Last-Iterate Global Convergence of Policy Gradients for Constrained Reinforcement Learning

Part of Advances in Neural Information Processing Systems 37 (NeurIPS 2024) Main Conference Track

Bibtex Paper Supplemental

Authors

Alessandro Montenegro, Marco Mussi, Matteo Papini, Alberto Maria Metelli

Abstract

Constrained Reinforcement Learning (CRL) tackles sequential decision-making problems where agents are required to achieve goals by maximizing the expected return while meeting domain-specific constraints, which are often formulated on expected costs.

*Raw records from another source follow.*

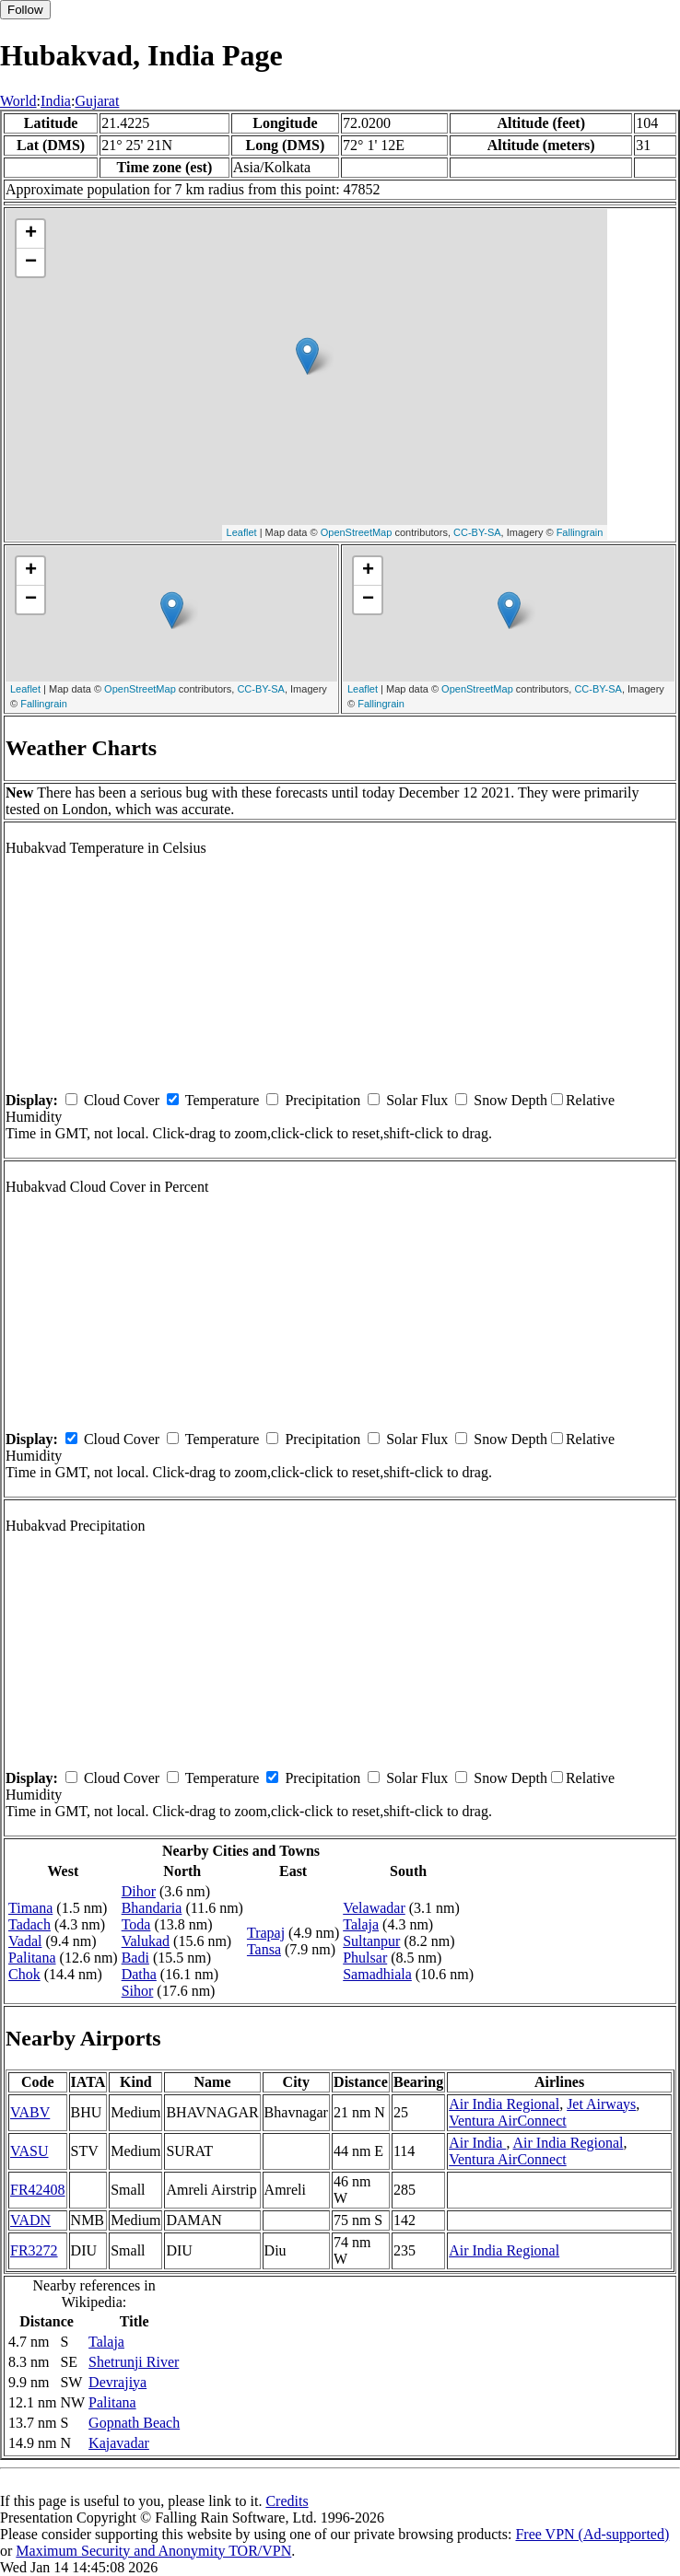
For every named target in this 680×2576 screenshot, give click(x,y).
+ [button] (31, 234)
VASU (29, 2151)
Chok (24, 1974)
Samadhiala (377, 1974)
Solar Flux (417, 1100)
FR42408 (37, 2189)
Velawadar (374, 1908)
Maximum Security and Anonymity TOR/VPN (153, 2551)
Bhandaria (152, 1908)
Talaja (361, 1924)
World (18, 101)
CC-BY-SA (477, 532)
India (56, 101)
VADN (30, 2220)
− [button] (31, 262)
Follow (25, 10)
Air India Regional (504, 2104)
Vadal (24, 1941)
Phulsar (365, 1957)
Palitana (32, 1957)
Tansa (264, 1949)
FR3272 (34, 2250)
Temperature (222, 1100)
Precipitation (322, 1100)
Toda (136, 1924)
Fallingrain (580, 532)
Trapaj (266, 1933)
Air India (477, 2143)
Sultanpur (371, 1941)
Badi (135, 1957)
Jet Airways (601, 2104)
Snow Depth (510, 1100)
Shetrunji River (133, 2362)
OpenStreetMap (357, 532)
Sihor (138, 1991)
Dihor (139, 1891)
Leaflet (242, 532)
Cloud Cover (121, 1100)
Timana (30, 1908)
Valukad (146, 1941)
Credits (286, 2501)
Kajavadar (118, 2443)
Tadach (29, 1924)
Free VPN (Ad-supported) (592, 2534)
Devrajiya (117, 2382)
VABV (30, 2112)
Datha (139, 1974)
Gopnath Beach (134, 2422)
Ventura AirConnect (508, 2120)
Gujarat (97, 101)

In this setting, policy-based methods are widely used since they come with several advantages when dealing with continuous-control problems. These methods search in the policy space with an action-based or parameter-based exploration strategy, depending on whether they learn directly the parameters of a stochastic policy or those of a stochastic hyperpolicy. In this paper, we propose a general framework for addressing CRL problems via gradient-based primal-dual algorithms, relying on an alternate ascent/descent scheme with dual-variable regularization. We introduce an exploration-agnostic algorithm, called C-PG, which exhibits global last-iterate convergence guarantees under (weak) gradient domination assumptions, improving and generalizing existing results. Then, we design C-PGAE and C-PGPE, the action-based and the parameter-based versions of C-PG, respectively, and we illustrate how they naturally extend to constraints defined in terms of risk measures over the costs, as it is often requested in safety-critical scenarios. Finally, we numerically validate our algorithms on constrained control problems, and compare them with state-of-the-art baselines, demonstrating their effectiveness.